**What you need to do**
Recast the rows from the line containing "You are a computer-use agent. Viewport: 1826px" through the line containing "pyautogui.click(x=632, y=50)" as a JSON list of strings, one string per line, with blank lines omitted. Include nothing outside that stretch.

** start Dataset entries **

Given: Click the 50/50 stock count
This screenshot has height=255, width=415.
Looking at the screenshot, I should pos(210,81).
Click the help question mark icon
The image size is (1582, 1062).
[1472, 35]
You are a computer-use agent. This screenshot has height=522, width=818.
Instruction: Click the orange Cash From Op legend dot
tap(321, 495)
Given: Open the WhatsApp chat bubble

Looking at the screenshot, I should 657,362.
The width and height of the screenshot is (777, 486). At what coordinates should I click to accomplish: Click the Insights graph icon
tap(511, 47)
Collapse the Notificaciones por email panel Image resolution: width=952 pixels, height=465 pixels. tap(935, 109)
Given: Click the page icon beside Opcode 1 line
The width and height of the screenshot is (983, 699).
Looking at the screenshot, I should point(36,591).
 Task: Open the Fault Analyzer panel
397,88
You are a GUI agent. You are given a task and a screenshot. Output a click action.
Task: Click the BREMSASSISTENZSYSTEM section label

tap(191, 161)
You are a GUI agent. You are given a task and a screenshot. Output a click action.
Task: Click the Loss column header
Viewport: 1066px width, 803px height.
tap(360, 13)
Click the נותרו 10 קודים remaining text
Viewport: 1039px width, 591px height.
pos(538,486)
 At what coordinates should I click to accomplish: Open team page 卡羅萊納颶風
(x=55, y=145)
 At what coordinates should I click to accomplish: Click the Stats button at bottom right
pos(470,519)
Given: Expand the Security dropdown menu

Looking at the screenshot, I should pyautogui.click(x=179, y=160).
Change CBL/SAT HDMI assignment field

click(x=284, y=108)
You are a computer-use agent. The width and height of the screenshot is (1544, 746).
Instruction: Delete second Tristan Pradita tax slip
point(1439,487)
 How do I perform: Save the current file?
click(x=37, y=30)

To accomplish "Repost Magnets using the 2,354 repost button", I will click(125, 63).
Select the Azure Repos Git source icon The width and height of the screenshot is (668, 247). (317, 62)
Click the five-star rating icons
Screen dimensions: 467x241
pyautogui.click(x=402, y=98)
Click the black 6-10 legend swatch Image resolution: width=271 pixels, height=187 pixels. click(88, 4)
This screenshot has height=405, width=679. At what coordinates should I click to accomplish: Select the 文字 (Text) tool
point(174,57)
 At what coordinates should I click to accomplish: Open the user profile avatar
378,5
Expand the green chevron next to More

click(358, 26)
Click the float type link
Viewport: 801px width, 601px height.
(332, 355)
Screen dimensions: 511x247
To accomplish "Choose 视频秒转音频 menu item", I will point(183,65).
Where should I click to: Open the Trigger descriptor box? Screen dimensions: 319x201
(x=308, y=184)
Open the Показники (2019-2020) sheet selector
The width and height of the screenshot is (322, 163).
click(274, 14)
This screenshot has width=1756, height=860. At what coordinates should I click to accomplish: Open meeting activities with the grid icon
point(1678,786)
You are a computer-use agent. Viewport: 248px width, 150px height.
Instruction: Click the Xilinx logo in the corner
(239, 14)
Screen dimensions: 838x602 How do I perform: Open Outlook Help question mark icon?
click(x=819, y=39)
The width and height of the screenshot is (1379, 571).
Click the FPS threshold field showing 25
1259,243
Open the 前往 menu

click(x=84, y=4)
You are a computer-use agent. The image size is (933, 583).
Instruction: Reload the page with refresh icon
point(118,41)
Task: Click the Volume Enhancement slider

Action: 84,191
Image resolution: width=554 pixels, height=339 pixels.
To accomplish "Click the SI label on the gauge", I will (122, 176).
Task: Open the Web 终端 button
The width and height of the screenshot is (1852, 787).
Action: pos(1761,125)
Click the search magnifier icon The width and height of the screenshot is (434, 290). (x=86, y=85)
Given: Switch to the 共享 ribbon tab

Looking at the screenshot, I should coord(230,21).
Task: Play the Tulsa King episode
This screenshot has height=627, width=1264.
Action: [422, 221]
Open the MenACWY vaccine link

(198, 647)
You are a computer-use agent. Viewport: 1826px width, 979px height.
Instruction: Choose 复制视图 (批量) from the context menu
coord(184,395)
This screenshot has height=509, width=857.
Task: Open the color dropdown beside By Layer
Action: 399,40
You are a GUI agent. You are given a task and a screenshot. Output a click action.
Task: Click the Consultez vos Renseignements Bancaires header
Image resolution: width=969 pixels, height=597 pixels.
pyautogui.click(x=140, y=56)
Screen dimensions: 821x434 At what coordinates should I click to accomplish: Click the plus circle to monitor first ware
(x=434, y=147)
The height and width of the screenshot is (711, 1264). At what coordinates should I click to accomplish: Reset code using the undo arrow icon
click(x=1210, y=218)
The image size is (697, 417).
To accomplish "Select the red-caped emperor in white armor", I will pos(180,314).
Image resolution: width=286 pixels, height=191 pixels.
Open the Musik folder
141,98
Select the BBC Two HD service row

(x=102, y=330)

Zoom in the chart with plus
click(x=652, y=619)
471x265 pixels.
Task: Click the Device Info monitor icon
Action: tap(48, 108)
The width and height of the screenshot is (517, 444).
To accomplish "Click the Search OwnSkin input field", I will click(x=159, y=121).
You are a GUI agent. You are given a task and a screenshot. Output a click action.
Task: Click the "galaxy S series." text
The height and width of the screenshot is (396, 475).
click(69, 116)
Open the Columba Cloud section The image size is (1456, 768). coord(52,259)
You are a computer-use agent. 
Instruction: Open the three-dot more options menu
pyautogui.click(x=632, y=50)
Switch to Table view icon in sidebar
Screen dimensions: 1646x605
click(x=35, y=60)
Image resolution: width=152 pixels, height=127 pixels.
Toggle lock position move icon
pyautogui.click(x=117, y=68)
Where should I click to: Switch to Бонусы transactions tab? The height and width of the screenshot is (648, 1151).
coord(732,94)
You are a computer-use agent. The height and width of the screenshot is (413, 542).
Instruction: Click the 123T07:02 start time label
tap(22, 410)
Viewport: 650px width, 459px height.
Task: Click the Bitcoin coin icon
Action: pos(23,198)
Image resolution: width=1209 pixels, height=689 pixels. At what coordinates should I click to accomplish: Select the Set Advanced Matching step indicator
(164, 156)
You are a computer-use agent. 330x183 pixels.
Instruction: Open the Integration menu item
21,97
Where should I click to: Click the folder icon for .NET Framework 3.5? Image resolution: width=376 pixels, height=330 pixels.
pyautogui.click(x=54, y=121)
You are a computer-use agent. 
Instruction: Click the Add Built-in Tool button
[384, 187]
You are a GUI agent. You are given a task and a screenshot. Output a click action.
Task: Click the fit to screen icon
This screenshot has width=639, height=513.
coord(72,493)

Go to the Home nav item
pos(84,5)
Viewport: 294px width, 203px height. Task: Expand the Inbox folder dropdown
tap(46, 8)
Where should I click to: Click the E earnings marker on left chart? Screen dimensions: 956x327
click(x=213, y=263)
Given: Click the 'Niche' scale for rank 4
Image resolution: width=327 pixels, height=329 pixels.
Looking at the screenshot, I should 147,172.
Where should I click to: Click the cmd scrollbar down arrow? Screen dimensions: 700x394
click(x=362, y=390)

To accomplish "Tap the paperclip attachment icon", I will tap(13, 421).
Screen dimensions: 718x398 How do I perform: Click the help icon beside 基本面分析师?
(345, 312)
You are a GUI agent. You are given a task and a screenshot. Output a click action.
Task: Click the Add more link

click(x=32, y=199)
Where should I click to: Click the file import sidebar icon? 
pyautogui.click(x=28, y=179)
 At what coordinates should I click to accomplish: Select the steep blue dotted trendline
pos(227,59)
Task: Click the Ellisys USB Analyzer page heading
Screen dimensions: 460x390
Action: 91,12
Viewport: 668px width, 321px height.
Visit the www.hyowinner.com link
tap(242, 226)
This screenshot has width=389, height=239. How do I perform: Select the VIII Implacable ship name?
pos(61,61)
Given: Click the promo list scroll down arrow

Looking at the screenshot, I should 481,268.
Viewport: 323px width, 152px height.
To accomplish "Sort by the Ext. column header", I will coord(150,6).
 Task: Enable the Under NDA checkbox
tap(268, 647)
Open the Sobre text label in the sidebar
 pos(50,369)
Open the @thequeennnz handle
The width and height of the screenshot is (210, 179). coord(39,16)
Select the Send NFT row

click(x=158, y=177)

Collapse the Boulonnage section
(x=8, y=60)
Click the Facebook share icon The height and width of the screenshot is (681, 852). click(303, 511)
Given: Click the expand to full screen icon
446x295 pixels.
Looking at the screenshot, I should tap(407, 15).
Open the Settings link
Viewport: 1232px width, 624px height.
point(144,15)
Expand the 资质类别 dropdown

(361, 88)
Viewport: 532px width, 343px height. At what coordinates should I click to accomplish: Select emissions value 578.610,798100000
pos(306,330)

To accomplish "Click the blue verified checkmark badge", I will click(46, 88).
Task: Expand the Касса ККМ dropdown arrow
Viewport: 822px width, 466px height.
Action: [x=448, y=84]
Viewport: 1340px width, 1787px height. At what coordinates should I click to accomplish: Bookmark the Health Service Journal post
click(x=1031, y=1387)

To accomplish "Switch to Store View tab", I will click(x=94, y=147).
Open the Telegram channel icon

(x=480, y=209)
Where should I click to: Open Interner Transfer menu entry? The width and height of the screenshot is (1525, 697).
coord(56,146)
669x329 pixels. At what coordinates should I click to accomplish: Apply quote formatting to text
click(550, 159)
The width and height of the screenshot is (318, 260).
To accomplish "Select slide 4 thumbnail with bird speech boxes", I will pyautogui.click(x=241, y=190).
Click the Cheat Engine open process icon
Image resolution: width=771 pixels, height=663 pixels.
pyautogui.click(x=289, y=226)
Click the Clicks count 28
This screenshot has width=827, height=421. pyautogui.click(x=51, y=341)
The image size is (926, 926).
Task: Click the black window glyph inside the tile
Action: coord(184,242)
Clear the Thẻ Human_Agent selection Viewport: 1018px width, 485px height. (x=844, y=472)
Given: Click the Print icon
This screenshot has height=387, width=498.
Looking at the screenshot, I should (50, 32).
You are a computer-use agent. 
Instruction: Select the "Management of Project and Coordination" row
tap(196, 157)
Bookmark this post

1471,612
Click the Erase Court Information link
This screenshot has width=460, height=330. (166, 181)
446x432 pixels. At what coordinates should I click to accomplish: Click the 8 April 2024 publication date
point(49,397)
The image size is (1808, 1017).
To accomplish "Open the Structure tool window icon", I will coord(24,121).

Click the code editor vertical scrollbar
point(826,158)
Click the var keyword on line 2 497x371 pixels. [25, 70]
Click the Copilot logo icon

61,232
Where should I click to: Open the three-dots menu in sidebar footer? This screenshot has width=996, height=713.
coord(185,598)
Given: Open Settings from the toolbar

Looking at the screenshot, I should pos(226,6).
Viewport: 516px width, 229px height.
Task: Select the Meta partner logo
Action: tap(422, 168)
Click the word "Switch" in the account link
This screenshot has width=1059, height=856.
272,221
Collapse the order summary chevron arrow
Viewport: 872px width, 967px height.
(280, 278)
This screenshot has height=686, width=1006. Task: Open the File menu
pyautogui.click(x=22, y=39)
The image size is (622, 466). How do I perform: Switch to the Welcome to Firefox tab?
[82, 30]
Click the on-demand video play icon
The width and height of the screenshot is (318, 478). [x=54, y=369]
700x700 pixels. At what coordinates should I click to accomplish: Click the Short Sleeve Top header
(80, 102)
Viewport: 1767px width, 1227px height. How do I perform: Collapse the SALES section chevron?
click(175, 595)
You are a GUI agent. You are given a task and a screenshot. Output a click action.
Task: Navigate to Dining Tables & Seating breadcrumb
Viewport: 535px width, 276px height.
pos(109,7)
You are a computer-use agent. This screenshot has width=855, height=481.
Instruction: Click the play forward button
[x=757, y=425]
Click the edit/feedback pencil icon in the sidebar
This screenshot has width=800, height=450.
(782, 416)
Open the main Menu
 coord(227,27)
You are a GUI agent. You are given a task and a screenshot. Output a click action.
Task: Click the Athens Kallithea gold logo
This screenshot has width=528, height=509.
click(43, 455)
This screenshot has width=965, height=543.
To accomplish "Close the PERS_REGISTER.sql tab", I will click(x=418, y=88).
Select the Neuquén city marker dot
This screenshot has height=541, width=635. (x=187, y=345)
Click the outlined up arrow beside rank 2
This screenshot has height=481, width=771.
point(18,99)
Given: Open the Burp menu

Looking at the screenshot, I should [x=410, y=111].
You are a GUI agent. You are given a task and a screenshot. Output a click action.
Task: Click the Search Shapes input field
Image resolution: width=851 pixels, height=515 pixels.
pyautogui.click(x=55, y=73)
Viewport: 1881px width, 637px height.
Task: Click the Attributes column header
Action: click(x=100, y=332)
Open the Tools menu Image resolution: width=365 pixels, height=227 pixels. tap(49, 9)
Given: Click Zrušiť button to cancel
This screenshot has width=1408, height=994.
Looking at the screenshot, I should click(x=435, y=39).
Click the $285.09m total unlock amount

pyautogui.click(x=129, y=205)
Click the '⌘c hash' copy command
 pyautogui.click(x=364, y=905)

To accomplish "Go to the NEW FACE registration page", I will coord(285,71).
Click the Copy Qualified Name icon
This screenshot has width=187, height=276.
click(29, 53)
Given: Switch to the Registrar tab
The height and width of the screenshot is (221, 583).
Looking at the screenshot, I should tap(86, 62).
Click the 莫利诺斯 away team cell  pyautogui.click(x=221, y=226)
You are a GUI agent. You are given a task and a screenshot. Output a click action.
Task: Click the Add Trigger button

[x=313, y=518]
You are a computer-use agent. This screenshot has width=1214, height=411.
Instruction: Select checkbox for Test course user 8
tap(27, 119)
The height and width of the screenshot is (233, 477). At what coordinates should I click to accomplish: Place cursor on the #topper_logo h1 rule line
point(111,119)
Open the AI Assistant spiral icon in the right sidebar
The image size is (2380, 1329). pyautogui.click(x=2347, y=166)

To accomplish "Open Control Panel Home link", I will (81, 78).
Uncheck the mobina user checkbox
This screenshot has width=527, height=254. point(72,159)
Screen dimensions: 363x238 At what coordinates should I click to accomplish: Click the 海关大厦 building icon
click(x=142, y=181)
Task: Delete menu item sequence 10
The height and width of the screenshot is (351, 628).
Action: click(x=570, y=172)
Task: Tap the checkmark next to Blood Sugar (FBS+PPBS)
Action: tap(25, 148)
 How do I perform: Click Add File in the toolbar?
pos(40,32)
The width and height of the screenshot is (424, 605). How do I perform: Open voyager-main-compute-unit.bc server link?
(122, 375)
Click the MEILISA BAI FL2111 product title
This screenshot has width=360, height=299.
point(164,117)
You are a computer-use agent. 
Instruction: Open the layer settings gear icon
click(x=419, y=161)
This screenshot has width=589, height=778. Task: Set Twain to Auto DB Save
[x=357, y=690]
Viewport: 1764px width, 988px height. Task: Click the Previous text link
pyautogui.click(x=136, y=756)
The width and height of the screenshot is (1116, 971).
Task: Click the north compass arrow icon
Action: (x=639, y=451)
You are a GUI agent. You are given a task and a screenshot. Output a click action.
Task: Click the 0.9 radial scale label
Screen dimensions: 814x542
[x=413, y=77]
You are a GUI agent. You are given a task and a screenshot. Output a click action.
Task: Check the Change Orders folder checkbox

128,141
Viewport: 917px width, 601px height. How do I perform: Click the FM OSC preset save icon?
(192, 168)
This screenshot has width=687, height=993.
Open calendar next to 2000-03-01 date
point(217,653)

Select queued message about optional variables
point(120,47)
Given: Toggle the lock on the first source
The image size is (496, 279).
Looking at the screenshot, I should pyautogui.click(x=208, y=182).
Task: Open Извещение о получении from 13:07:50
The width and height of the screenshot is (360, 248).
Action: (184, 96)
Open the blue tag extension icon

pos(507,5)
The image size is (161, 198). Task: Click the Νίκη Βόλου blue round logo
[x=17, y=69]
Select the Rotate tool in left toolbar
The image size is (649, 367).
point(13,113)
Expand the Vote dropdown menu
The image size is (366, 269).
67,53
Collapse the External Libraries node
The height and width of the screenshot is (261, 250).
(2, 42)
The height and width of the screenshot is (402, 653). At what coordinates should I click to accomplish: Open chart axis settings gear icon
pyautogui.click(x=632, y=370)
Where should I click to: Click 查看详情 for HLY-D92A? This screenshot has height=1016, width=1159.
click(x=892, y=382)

** end Dataset entries **

**Task result**
[
  "You are a computer-use agent. Viewport: 1826px width, 979px height.",
  "Instruction: Choose 复制视图 (批量) from the context menu",
  "coord(184,395)",
  "This screenshot has height=509, width=857.",
  "Task: Open the color dropdown beside By Layer",
  "Action: 399,40",
  "You are a GUI agent. You are given a task and a screenshot. Output a click action.",
  "Task: Click the Consultez vos Renseignements Bancaires header",
  "Image resolution: width=969 pixels, height=597 pixels.",
  "pyautogui.click(x=140, y=56)",
  "Screen dimensions: 821x434 At what coordinates should I click to accomplish: Click the plus circle to monitor first ware",
  "(x=434, y=147)",
  "The height and width of the screenshot is (711, 1264). At what coordinates should I click to accomplish: Reset code using the undo arrow icon",
  "click(x=1210, y=218)",
  "The image size is (697, 417).",
  "To accomplish \"Select the red-caped emperor in white armor\", I will pos(180,314).",
  "Image resolution: width=286 pixels, height=191 pixels.",
  "Open the Musik folder",
  "141,98",
  "Select the BBC Two HD service row",
  "(x=102, y=330)",
  "Zoom in the chart with plus",
  "click(x=652, y=619)",
  "471x265 pixels.",
  "Task: Click the Device Info monitor icon",
  "Action: tap(48, 108)",
  "The width and height of the screenshot is (517, 444).",
  "To accomplish \"Click the Search OwnSkin input field\", I will click(x=159, y=121).",
  "You are a GUI agent. You are given a task and a screenshot. Output a click action.",
  "Task: Click the \"galaxy S series.\" text",
  "The height and width of the screenshot is (396, 475).",
  "click(69, 116)",
  "Open the Columba Cloud section The image size is (1456, 768). coord(52,259)",
  "You are a computer-use agent. ",
  "Instruction: Open the three-dot more options menu",
  "pyautogui.click(x=632, y=50)"
]